**YOUR TASK:** Report how many lines of the records below include the word "will". Give nothing but the number.
━━━━━ PROVIDED MATERIAL ━━━━━
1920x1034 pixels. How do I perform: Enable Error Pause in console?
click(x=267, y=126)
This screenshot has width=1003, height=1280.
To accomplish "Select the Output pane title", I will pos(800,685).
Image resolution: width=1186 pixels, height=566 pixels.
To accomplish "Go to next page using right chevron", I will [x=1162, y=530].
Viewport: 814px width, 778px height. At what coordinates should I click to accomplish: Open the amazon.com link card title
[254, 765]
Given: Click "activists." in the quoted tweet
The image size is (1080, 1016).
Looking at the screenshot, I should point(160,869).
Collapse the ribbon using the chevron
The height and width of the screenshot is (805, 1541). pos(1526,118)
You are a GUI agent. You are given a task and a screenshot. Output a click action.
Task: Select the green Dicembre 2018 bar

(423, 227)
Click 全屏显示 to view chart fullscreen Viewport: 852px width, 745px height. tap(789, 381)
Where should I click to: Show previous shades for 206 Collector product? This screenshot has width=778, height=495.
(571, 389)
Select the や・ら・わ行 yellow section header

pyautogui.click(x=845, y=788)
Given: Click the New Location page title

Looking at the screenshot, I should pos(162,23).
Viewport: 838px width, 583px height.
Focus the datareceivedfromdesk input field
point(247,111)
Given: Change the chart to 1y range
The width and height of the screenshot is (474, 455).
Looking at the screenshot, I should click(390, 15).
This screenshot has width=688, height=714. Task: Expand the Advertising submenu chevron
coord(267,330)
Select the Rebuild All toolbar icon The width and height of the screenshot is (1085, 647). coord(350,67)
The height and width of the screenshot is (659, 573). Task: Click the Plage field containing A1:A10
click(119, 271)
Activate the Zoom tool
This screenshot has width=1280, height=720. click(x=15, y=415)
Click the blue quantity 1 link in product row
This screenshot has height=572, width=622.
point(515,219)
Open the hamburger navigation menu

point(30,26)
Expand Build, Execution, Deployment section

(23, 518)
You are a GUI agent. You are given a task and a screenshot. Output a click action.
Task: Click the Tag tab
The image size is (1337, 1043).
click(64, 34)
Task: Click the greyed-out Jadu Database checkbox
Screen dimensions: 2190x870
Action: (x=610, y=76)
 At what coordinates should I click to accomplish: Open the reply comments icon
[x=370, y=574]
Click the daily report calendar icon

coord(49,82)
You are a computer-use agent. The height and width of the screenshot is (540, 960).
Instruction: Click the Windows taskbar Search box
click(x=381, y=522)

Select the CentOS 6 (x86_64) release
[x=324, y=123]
━━━━━
**PROBLEM SOLUTION:** 2